Pour en venir aux années présentes, qui sont celles du fait migratoire massif. Tout le monde comprend que c’est l’enjeu du siècle. Mélenchon dit « créolisation », pendant que l’appareil préfectoral applique la « transition démographique » voulue par son chef. Ceux qui ont toujours vu clair disent submersion migratoire mettant en danger de mort l’identité, de la culture, de la race des Européens historiques sur leur propre sol, chacun nomme la réalité à sa manière mais tous constatent qu’elle est majeure. Les années présentes sont donc maintenant décisives. Pour les optimistes, il y a en France un peuple, des communautés dispersées, nombreuses, non assimilées, mais qui n’ont pas encore formé un « autre peuple » et dès lors nos optimistes se disent qu’il sera encore possible de les assimiler si on se donne du temps. En version pessimiste il y a désormais deux peuples en France, qui sont en rivalité pour savoir lequel sera légitime, il y a comme un partage territorial déjà présent.
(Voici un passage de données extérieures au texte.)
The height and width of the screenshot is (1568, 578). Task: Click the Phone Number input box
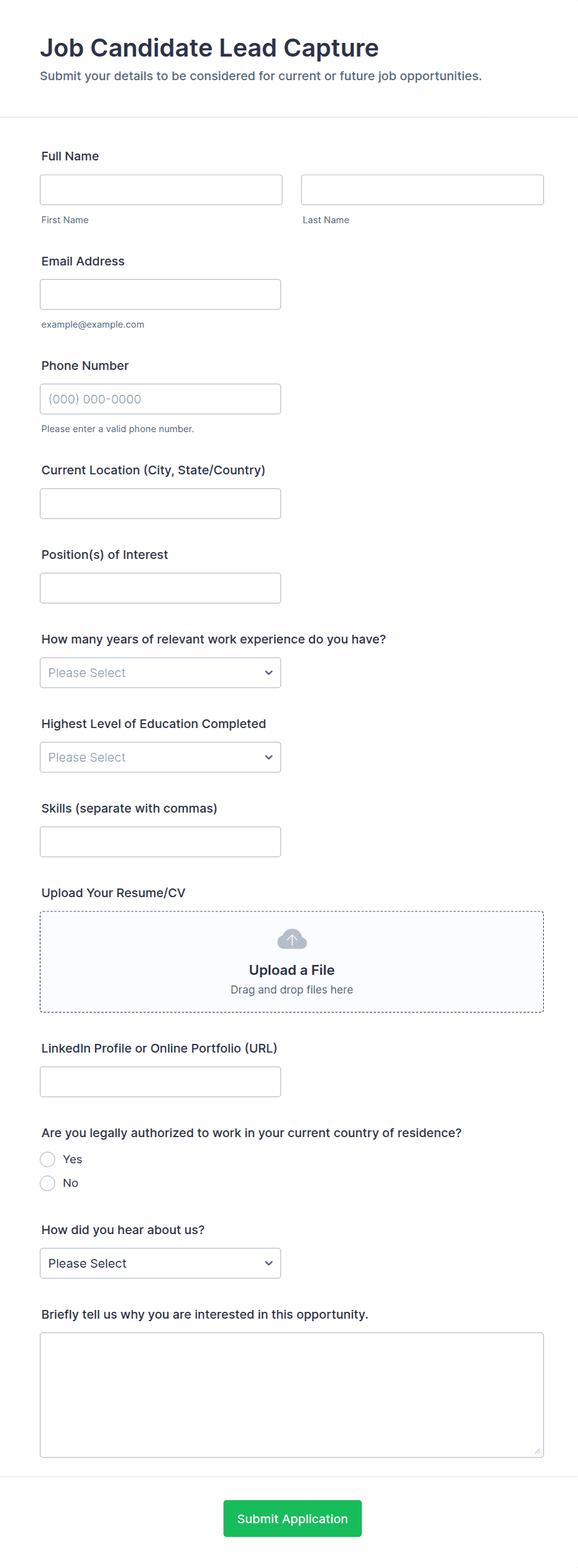(x=160, y=399)
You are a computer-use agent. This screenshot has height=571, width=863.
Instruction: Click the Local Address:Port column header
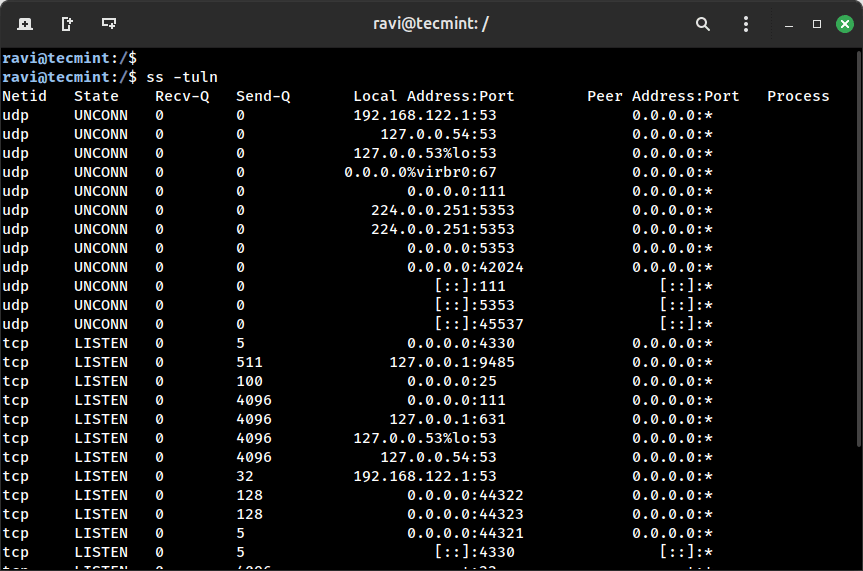coord(434,96)
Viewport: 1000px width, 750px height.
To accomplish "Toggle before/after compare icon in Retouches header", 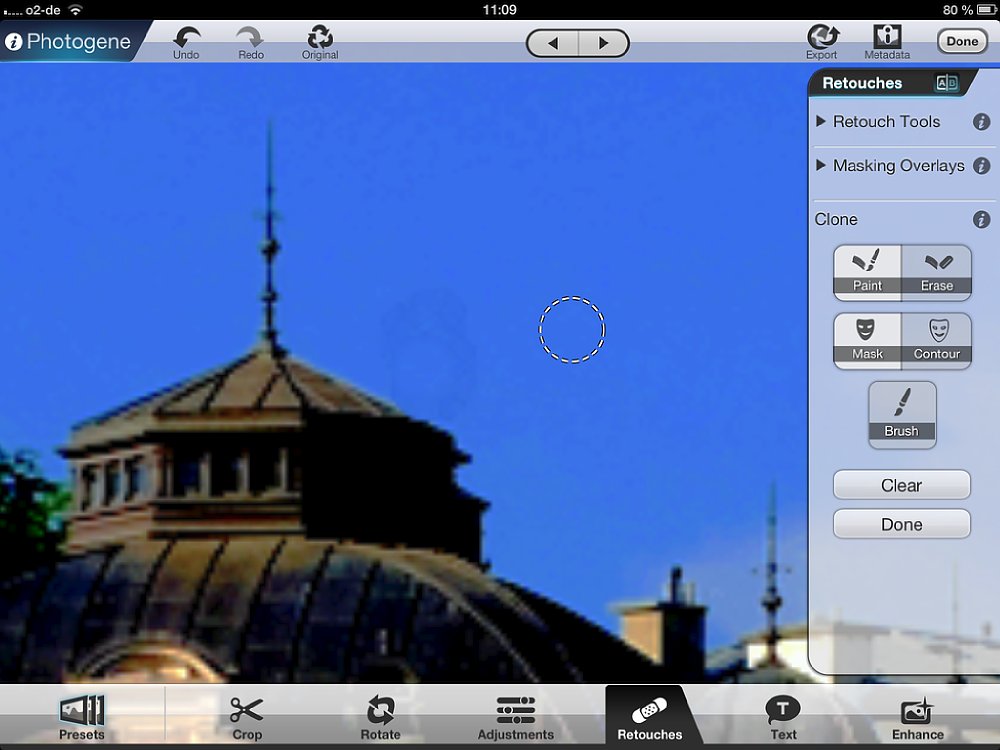I will [946, 84].
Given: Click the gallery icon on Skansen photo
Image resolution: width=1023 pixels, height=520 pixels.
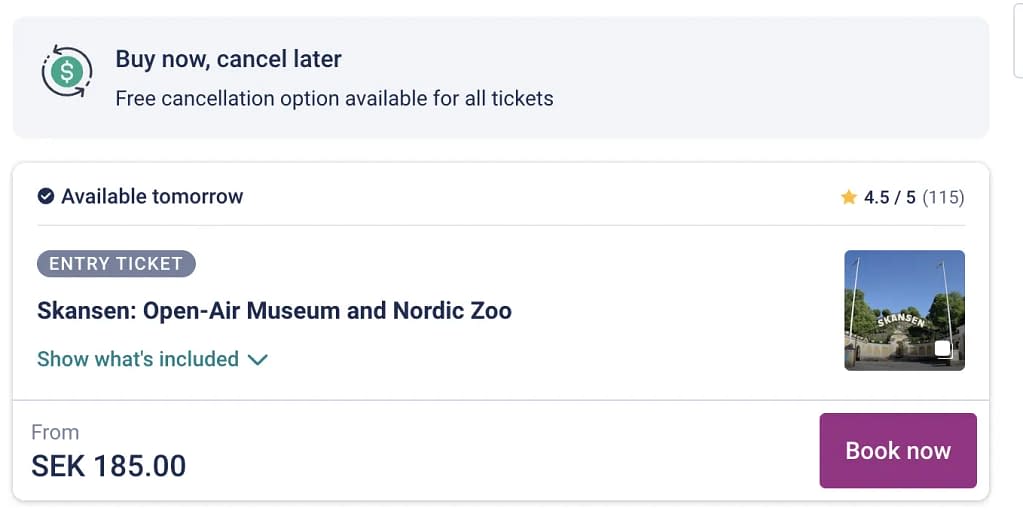Looking at the screenshot, I should pyautogui.click(x=943, y=349).
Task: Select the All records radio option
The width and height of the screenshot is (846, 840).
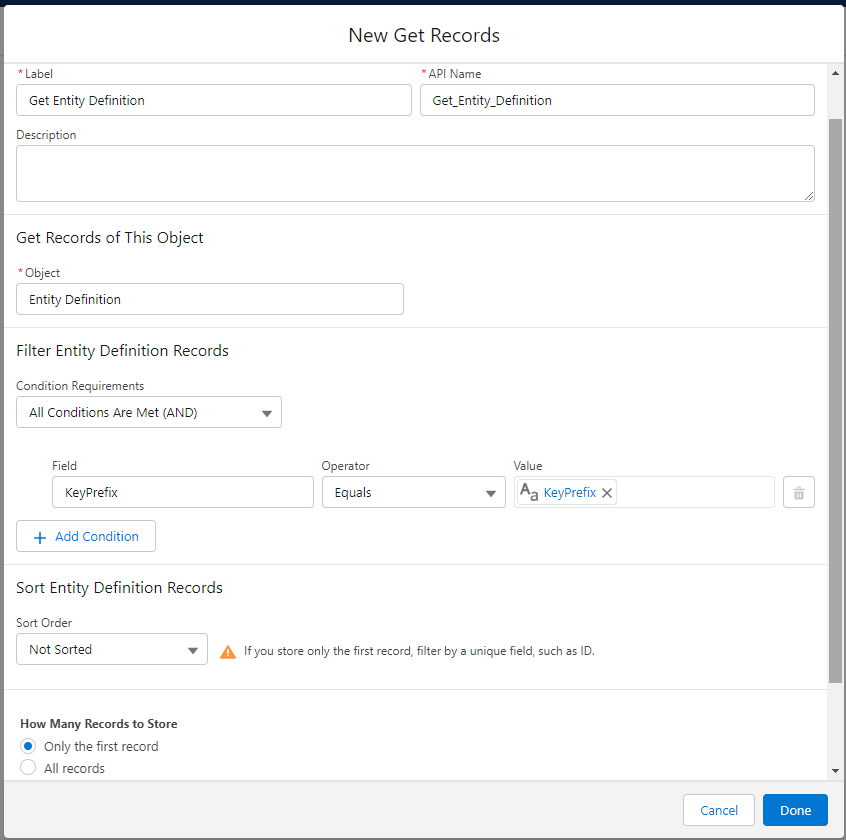Action: click(28, 768)
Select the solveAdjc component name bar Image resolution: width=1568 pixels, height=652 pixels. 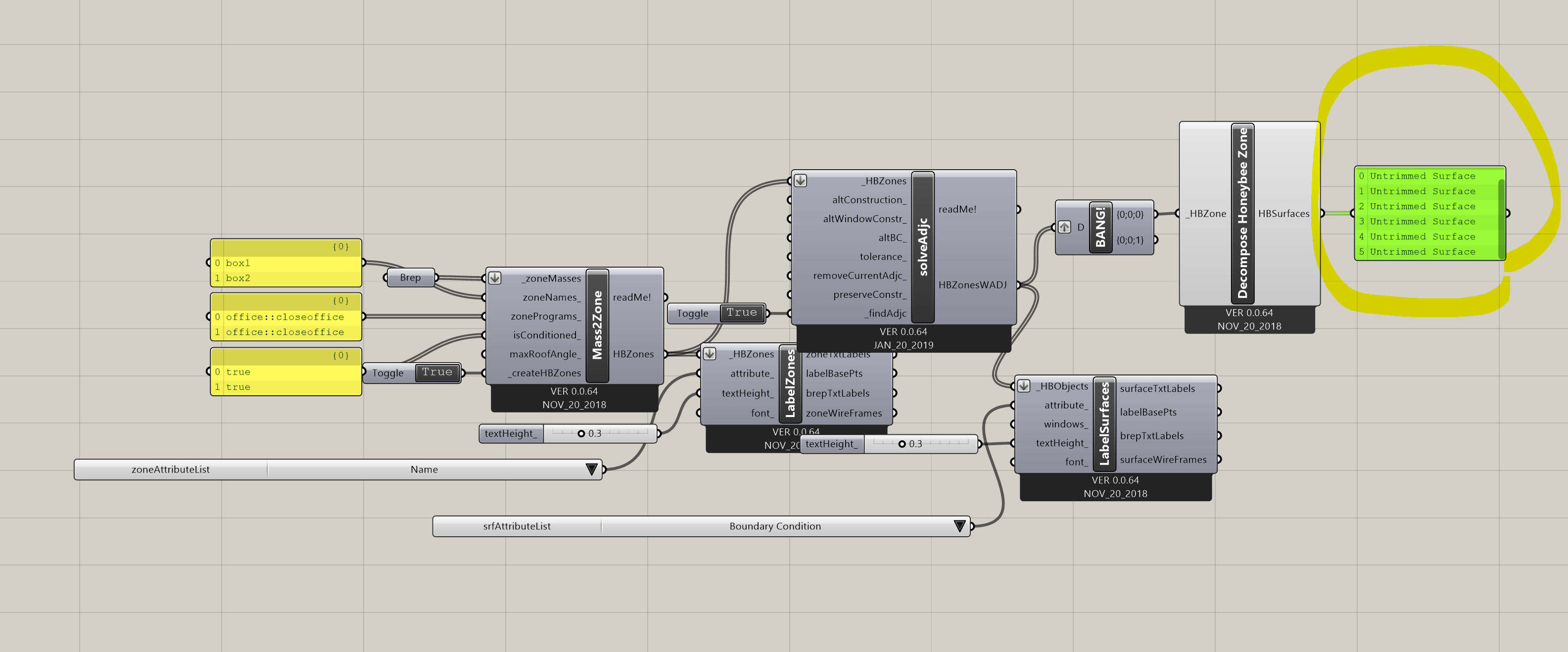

Les pessimistes, c’est-à-dire les lucides connaisseurs des leçons de l’histoire, savent de longue date que la coexistence pacifique de populations appartenant à des cultures antagonistes sur un même territoire n’a toujours été qu’éphémère dans l’échelle du temps, qu’elle s’est toujours et en tous lieux soldée par des revendications et des partitions territoriales, des tragédies, leçons que les optimistes ont toujours voulu ignorer.

Les conséquences de cette politique nous ayant mené de Charybde en Scylla sont si graves qu’il ne faut cesser d’en rappeler les origines et les responsables. Elle répondait d’une part à la volonté d’un patronat négrier et félon préférant au salarié français une main d’oeuvre importée docile et payable au rabais, elle répondait d’autre part aux lubies maçonniques de société multiraciale heureuse, les deux univers n’étant bien entendu pas cloisonnés et imperméables avec la présence de chefs d’entreprise dans les loges dont les idéaux tiennent lieu de feuille de route pour tout le personnel politique de ce régime et des social-démocraties occidentales. Il faudra des décennies d’une politique radicalement contraire en tous points à celle qui a été menée, si tant est que ce changement survienne un jour, pour réparer les dégâts, dans les larmes et le sang, avec des générations assainies de dirigeants qui tiendront impitoyablement écartés de l’accès au pouvoir les idées et les hommes ayant été capables de forger le désastre actuel.